Opinion
C/A No. 0:20-693-JFA-BM
06-11-2020
ORDER
I. INTRODUCTION
Christopher Allen Rainey ("Plaintiff"), proceeding pro se and in forma pauperis brings this action pursuant to 42 U.S.C. § 1983 against Chief of Police Steven Rice ("Rice") and Officer Joshua Cauthen ("Cauthen") (Collectively "Defendants"). In accordance with 28 U.S.C. § 636(b) and Local Civil Rule 73.02(B)(2), D.S.C., the case was referred to a Magistrate Judge for review.
The Magistrate Judge assigned to this action prepared a thorough Report and Recommendation ("Report"). (ECF No. 10). The Report sets forth in detail the relevant facts and standards of law on this matter, and this Court incorporates those facts and standards without a recitation.
The Magistrate Judge's review is made in accordance with 28 U.S.C. § 636(b)(1)(B) and Local Civil Rule 73.02(B)(2)(g) (D.S.C.). The Magistrate Judge makes only a recommendation to this Court. The recommendation has no presumptive weight, and the responsibility to make a final determination remains with the Court. Mathews v. Weber, 423 U.S. 261 (1976). The Court is charged with making a de novo determination of those portions of the Report and Recommendation to which specific objection is made, and the Court may accept, reject, or modify, in whole or in part, the recommendation of the Magistrate Judge, or recommit the matter to the Magistrate Judge with instructions. See 28 U.S.C. § 636(b)(1).
On March 13, 2020, the Magistrate Judge filed a Report and Recommendation which recommends that this Court dismiss Plaintiff's complaint without prejudice and without issuance and service of process. Plaintiff timely filed Objections (ECF No. 12) to the Report on March 23, 2020, and thus, the Magistrate Judge's Report is ripe for review.
II. LEGAL STANDARD
The Court is charged with making a de novo determination of those portions of the Report to which specific objections are made, and the Court may accept, reject, or modify, in whole or in part, the recommendation of the Magistrate Judge, or recommit the matter to the Magistrate Judge with instructions. See 28 U.S.C. § 636(b)(1). However, a district court is only required to conduct a de novo review of the specific portions of the Magistrate Judge's Report to which an objection is made. See 28 U.S.C. § 636(b); Fed. R. Civ. P. 72(b); Carniewski v. W. Virginia Bd. of Prob. & Parole, 974 F.2d 1330 (4th Cir. 1992). In the absence of specific objections to portions of the Report of the Magistrate, this Court is not required to give an explanation for adopting the recommendation. See Camby v. Davis, 718 F.2d 198, 199 (4th Cir. 1983).
III. DISCUSSION
The Magistrate Judge correctly opines that Plaintiff's claims are barred by the holding in Heck v. Humphrey, 512 U.S. 477 (1994). Plaintiff claims that Defendants, Chief of Police Steven Rice and Officer Joshua Cauthen, violated his Fourth Amendment rights by subjecting him to an illegal search and seizure.
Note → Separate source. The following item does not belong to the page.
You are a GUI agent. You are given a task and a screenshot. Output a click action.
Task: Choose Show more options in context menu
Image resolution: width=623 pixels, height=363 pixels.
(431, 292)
In Heck, the Supreme Court held that "in order to recover damages from allegedly unconstitutional conviction or imprisonment, or for other harm whose unlawfulness would render a conviction or sentence invalid,...a § 1983 Plaintiff must prove that the conviction or sentence has been reversed on direct appeal, expunged by executive order, declared invalid by a state tribunal authorized to make such a determination, or called into question by a federal court's issuance of a writ of habeas corpus, 28 U.S.C. § 2254." As the District Court, we must "consider whether judgment in favor of the Plaintiff would necessarily imply the invalidity of his conviction or sentence; if it would, the complaint must be dismissed unless the Plaintiff can demonstrate the conviction or sentence has already been invalidated." Heck, 512 U.S. at 487.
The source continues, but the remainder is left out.